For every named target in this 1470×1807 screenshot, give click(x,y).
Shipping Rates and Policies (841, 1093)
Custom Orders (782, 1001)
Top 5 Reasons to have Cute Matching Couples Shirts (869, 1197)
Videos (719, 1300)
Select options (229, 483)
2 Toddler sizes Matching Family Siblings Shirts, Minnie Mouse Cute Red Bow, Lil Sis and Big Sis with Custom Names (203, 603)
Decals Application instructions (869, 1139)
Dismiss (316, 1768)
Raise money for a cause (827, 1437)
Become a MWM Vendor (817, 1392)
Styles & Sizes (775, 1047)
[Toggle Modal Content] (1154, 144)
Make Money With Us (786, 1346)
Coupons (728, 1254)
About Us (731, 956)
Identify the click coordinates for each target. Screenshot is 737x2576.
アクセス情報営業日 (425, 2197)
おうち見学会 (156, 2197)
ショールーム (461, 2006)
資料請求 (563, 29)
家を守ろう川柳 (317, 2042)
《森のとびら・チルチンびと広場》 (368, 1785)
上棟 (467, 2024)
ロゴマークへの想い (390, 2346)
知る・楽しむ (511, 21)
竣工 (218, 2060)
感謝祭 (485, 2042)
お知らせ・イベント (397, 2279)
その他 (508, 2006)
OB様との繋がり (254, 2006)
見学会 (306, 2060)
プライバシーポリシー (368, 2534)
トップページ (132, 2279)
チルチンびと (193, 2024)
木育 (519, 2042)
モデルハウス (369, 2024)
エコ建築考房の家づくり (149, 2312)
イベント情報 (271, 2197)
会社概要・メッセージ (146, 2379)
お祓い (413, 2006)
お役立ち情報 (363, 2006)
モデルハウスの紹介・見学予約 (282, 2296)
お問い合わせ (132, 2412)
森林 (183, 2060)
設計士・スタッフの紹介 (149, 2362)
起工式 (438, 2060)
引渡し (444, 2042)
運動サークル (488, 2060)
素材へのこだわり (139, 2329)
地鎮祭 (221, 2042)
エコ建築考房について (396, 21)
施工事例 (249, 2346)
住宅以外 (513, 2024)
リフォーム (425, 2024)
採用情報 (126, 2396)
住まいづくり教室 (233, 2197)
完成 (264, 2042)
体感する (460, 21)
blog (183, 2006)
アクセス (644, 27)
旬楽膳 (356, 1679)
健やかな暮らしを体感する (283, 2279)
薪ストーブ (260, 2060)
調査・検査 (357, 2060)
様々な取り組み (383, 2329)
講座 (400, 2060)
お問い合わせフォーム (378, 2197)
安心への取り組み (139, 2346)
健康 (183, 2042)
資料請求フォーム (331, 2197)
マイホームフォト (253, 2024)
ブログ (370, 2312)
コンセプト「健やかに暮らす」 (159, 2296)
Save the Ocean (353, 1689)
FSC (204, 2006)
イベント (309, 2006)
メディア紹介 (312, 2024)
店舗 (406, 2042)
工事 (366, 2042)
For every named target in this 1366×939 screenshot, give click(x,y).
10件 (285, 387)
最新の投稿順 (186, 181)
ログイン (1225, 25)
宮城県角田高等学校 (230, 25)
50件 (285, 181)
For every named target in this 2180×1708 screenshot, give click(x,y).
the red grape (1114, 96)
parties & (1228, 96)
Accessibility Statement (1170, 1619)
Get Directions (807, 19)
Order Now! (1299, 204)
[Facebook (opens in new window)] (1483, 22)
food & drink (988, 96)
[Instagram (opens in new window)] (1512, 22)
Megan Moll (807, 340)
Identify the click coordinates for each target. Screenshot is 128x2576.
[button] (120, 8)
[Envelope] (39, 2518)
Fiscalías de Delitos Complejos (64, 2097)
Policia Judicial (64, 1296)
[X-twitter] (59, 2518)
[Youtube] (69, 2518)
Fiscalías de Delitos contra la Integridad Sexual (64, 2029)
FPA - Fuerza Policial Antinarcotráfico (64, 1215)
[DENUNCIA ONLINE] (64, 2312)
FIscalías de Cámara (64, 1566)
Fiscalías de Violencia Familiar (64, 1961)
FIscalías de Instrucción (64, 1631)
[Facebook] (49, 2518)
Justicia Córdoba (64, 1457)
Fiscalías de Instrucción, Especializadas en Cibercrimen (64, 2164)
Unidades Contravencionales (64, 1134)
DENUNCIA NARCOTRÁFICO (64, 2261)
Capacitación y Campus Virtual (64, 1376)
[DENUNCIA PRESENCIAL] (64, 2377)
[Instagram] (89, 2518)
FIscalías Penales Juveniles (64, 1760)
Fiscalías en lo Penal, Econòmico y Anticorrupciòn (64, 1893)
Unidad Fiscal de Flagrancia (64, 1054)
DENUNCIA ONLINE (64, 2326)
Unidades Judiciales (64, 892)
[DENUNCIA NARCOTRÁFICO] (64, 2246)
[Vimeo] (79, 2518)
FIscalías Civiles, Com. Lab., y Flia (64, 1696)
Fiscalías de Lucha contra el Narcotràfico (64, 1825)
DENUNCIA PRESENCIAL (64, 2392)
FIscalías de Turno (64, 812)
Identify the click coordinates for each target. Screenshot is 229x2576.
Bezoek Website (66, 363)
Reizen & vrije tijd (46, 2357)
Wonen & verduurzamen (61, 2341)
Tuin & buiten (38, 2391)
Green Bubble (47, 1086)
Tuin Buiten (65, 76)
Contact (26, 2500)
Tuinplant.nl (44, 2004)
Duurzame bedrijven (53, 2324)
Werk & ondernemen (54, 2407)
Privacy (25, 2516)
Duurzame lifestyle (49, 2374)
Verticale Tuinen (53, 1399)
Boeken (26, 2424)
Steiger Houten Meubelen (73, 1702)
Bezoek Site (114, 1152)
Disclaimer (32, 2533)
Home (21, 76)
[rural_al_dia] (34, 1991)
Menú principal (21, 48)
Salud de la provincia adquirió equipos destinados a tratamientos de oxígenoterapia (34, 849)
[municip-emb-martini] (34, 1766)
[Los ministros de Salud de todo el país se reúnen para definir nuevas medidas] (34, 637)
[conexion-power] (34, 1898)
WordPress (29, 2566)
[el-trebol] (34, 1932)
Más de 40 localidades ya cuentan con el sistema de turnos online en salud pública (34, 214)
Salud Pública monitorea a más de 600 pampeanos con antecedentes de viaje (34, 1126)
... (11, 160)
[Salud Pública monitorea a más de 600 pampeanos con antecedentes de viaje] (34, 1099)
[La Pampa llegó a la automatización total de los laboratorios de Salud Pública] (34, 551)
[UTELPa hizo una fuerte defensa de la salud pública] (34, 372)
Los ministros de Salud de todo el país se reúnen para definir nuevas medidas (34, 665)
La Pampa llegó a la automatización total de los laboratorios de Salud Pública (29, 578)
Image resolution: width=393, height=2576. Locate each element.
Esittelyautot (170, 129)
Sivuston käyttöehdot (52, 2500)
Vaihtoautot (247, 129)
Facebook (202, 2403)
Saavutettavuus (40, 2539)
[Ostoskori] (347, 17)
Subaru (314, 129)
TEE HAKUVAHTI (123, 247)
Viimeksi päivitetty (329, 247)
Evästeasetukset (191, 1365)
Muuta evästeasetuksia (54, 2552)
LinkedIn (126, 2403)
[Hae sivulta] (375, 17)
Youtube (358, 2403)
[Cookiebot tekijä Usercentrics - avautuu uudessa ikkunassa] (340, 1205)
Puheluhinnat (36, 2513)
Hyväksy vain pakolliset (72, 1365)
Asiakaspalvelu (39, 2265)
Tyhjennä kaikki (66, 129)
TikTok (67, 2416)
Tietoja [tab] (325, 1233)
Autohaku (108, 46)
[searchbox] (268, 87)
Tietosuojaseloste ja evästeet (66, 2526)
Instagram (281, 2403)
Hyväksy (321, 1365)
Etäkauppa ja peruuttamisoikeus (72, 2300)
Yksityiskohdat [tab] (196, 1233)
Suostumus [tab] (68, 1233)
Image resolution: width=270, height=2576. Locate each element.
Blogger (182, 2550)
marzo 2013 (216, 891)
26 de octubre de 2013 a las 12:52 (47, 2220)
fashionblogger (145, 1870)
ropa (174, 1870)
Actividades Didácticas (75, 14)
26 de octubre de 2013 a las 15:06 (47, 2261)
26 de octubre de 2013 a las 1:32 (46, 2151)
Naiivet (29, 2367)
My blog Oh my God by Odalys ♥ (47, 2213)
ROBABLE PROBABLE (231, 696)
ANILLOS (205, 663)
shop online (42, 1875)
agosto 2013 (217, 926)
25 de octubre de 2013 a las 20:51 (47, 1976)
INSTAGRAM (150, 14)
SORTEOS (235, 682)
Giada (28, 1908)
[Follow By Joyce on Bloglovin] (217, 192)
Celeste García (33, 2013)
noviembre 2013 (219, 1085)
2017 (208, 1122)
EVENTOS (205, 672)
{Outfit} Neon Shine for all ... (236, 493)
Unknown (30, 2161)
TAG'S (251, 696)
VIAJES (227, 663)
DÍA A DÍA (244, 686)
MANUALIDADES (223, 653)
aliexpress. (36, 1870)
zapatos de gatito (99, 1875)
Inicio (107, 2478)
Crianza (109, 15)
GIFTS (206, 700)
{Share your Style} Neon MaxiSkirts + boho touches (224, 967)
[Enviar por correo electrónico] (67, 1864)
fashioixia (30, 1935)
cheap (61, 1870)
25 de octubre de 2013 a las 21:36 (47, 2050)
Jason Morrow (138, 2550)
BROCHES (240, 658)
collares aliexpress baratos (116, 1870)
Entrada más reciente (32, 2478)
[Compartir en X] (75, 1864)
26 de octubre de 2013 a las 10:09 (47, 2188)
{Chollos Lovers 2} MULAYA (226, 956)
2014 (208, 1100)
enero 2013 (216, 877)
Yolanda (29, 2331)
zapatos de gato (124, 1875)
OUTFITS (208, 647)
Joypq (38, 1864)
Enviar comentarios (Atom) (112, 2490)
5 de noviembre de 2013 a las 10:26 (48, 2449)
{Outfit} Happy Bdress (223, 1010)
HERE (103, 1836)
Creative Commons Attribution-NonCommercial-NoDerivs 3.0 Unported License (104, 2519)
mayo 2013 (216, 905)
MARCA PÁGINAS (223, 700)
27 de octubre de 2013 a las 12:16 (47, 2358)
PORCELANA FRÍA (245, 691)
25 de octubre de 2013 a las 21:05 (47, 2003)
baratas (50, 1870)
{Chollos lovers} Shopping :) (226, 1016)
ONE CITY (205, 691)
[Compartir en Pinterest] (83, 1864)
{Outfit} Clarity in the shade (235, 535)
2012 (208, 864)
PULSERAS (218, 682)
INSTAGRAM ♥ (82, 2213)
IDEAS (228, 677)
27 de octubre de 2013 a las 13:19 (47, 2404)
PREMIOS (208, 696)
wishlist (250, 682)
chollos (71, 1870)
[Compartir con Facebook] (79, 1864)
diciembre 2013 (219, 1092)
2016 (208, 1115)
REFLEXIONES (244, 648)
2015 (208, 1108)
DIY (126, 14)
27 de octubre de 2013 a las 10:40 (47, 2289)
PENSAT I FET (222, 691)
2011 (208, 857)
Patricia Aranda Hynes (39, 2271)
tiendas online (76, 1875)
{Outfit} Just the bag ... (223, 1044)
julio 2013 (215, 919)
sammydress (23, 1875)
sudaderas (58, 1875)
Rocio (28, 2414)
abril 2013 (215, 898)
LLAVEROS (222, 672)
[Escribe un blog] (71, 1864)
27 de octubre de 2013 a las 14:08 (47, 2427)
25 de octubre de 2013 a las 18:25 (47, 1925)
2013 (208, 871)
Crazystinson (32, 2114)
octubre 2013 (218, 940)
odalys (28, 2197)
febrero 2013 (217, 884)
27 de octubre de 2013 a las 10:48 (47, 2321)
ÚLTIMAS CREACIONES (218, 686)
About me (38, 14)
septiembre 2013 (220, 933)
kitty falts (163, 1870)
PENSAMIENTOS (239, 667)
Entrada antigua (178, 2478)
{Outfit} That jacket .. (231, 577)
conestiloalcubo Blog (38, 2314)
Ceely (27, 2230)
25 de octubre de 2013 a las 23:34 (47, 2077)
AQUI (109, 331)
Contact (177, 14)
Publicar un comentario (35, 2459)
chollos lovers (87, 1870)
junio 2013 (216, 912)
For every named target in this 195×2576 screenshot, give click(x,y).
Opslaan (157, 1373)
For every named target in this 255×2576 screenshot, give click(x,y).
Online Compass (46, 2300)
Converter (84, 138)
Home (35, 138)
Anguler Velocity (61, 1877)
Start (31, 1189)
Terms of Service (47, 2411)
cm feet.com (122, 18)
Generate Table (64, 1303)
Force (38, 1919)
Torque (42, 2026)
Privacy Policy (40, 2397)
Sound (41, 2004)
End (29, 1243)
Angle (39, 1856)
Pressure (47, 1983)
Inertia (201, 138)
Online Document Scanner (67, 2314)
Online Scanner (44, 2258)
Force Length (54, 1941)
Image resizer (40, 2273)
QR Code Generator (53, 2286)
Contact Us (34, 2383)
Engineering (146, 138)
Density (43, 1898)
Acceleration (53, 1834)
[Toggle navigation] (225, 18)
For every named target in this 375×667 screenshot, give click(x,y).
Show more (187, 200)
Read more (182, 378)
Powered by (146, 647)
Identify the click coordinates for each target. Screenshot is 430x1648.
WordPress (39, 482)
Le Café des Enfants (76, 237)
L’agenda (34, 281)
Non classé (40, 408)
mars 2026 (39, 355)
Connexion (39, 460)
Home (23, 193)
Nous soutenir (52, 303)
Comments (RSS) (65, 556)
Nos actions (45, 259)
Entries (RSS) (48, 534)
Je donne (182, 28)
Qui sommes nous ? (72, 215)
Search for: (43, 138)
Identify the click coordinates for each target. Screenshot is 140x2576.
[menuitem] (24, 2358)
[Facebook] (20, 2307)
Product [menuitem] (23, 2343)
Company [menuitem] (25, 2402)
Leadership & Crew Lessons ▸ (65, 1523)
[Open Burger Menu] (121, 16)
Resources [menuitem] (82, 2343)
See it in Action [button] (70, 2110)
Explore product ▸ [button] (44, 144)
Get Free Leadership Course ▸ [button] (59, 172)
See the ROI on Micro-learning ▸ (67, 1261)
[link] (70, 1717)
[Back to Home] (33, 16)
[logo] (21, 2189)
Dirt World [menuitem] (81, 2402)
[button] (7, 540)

> EXERCISE PROMPT: Return the lines exactly as they stand, please. Start at the top of the material and finish with the line where "完成 (264, 2042)" appears.

> ANSWER TO THE PROBLEM:
For every named target in this 1470×1807 screenshot, give click(x,y).
Shipping Rates and Policies (841, 1093)
Custom Orders (782, 1001)
Top 5 Reasons to have Cute Matching Couples Shirts (869, 1197)
Videos (719, 1300)
Select options (229, 483)
2 Toddler sizes Matching Family Siblings Shirts, Minnie Mouse Cute Red Bow, Lil Sis and Big Sis with Custom Names (203, 603)
Decals Application instructions (869, 1139)
Dismiss (316, 1768)
Raise money for a cause (827, 1437)
Become a MWM Vendor (817, 1392)
Styles & Sizes (775, 1047)
[Toggle Modal Content] (1154, 144)
Make Money With Us (786, 1346)
Coupons (728, 1254)
About Us (731, 956)
Identify the click coordinates for each target. Screenshot is 737x2576.
アクセス情報営業日 (425, 2197)
おうち見学会 (156, 2197)
ショールーム (461, 2006)
資料請求 (563, 29)
家を守ろう川柳 (317, 2042)
《森のとびら・チルチンびと広場》 (368, 1785)
上棟 (467, 2024)
ロゴマークへの想い (390, 2346)
知る・楽しむ (511, 21)
竣工 (218, 2060)
感謝祭 (485, 2042)
お知らせ・イベント (397, 2279)
その他 (508, 2006)
OB様との繋がり (254, 2006)
見学会 (306, 2060)
プライバシーポリシー (368, 2534)
トップページ (132, 2279)
チルチンびと (193, 2024)
木育 (519, 2042)
モデルハウス (369, 2024)
エコ建築考房の家づくり (149, 2312)
イベント情報 (271, 2197)
会社概要・メッセージ (146, 2379)
お祓い (413, 2006)
お役立ち情報 (363, 2006)
モデルハウスの紹介・見学予約 (282, 2296)
お問い合わせ (132, 2412)
森林 (183, 2060)
設計士・スタッフの紹介 (149, 2362)
起工式 (438, 2060)
引渡し (444, 2042)
運動サークル (488, 2060)
素材へのこだわり (139, 2329)
地鎮祭 (221, 2042)
エコ建築考房について (396, 21)
施工事例 (249, 2346)
住宅以外 (513, 2024)
リフォーム (425, 2024)
採用情報 (126, 2396)
住まいづくり教室 (233, 2197)
完成 (264, 2042)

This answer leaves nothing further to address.